Reproduce verbatim the data that begins with the line containing "This screenshot has height=608, width=800." and ends with the line containing "[x=112, y=16]", including both of those lines.
# start of Material provided
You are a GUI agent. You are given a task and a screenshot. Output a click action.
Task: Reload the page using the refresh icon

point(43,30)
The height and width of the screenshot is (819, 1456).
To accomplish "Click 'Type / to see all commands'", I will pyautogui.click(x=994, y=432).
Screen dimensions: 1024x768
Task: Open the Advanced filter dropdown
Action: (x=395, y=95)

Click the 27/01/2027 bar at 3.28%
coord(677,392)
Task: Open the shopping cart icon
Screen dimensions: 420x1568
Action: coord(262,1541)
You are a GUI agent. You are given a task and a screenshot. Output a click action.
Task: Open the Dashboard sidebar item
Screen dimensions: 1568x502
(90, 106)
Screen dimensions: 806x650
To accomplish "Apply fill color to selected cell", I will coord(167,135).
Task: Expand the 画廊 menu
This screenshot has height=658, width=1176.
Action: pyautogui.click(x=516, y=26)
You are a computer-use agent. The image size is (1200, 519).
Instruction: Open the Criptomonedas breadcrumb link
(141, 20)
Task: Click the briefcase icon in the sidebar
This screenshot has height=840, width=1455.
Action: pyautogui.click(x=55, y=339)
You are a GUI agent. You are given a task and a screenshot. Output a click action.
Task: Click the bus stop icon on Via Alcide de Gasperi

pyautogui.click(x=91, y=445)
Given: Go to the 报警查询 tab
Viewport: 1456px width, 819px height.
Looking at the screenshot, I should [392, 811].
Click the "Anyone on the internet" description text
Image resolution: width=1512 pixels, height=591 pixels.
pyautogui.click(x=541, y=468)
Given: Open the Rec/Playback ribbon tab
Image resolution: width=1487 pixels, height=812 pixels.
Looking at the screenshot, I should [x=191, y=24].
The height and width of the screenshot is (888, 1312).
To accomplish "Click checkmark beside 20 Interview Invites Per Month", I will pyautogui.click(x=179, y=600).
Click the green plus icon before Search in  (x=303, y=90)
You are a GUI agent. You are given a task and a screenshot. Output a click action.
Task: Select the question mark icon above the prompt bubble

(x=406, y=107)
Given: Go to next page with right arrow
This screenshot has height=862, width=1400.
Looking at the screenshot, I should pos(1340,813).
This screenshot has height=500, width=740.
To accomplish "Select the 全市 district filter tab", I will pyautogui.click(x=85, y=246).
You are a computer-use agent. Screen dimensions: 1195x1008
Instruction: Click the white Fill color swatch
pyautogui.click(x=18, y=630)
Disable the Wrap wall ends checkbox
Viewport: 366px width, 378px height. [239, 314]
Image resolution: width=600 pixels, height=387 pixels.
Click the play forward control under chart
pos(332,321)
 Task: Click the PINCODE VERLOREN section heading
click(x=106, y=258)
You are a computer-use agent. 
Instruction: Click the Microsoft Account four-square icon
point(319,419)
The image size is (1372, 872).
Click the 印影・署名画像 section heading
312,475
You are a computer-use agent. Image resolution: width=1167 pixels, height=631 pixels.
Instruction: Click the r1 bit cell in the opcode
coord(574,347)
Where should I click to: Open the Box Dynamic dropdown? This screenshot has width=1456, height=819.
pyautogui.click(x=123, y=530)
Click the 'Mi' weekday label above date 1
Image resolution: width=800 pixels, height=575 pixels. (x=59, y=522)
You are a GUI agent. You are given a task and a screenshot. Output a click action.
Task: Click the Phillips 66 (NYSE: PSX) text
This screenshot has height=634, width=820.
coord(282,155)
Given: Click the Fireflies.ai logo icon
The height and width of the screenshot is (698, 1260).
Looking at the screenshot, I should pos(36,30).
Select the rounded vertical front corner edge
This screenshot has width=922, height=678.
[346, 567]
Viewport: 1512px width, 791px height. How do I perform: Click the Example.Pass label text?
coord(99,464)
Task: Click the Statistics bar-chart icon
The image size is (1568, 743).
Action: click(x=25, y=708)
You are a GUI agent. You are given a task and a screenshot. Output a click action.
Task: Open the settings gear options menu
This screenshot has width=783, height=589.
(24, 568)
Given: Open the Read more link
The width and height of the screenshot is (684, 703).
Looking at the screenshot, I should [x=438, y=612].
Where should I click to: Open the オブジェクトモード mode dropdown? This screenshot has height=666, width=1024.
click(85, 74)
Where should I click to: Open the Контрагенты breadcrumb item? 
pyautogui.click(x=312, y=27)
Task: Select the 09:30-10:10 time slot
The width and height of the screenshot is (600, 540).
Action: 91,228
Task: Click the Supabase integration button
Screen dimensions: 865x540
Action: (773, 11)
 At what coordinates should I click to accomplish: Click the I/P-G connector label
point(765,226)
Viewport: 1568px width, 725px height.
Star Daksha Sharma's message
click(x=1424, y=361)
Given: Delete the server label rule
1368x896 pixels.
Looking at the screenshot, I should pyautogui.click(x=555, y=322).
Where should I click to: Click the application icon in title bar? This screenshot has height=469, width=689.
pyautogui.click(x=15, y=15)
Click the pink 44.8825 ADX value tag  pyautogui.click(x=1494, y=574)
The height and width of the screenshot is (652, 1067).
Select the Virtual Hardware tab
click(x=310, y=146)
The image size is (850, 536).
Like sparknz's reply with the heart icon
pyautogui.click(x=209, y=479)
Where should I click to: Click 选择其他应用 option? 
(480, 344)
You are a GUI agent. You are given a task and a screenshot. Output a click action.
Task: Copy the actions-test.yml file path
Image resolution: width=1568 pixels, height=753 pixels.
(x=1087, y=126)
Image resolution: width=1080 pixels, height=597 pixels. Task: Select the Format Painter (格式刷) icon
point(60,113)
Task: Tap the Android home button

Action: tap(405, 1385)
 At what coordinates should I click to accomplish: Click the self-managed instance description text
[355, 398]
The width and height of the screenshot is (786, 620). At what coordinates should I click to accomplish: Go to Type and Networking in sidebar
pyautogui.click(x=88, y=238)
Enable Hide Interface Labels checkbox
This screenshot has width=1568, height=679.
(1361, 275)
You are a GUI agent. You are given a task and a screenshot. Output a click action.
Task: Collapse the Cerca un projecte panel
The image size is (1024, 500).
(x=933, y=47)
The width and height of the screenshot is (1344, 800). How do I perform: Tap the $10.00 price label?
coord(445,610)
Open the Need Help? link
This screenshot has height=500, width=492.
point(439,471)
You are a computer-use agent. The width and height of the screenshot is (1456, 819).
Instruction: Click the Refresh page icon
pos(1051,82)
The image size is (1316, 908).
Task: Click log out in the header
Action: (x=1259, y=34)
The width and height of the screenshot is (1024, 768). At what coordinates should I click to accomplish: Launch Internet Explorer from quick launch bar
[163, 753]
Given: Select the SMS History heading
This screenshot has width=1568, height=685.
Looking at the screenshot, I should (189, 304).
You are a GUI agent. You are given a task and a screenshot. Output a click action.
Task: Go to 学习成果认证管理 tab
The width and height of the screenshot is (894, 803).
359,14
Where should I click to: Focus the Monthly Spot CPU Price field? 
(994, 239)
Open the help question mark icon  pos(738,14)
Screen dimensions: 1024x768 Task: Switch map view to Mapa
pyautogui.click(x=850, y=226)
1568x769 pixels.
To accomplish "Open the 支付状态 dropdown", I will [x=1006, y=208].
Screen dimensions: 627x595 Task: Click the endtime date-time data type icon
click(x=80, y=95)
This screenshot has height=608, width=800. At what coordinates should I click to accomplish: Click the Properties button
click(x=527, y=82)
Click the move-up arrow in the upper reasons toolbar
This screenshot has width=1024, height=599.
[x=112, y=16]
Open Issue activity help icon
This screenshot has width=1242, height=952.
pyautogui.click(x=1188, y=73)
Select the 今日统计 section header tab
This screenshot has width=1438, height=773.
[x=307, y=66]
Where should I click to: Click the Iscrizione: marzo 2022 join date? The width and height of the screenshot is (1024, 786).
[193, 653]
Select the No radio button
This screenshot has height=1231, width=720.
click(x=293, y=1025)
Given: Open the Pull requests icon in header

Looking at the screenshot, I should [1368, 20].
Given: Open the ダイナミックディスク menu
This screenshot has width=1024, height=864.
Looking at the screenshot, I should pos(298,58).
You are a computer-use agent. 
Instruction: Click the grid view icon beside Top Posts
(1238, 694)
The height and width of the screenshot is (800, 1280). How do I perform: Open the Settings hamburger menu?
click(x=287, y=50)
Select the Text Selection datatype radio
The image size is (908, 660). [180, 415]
# end of Material provided
■ Answer to the exercise ■
This screenshot has height=608, width=800. At what coordinates should I click to accomplish: Click the Properties button
click(x=527, y=82)
Click the move-up arrow in the upper reasons toolbar
This screenshot has width=1024, height=599.
[x=112, y=16]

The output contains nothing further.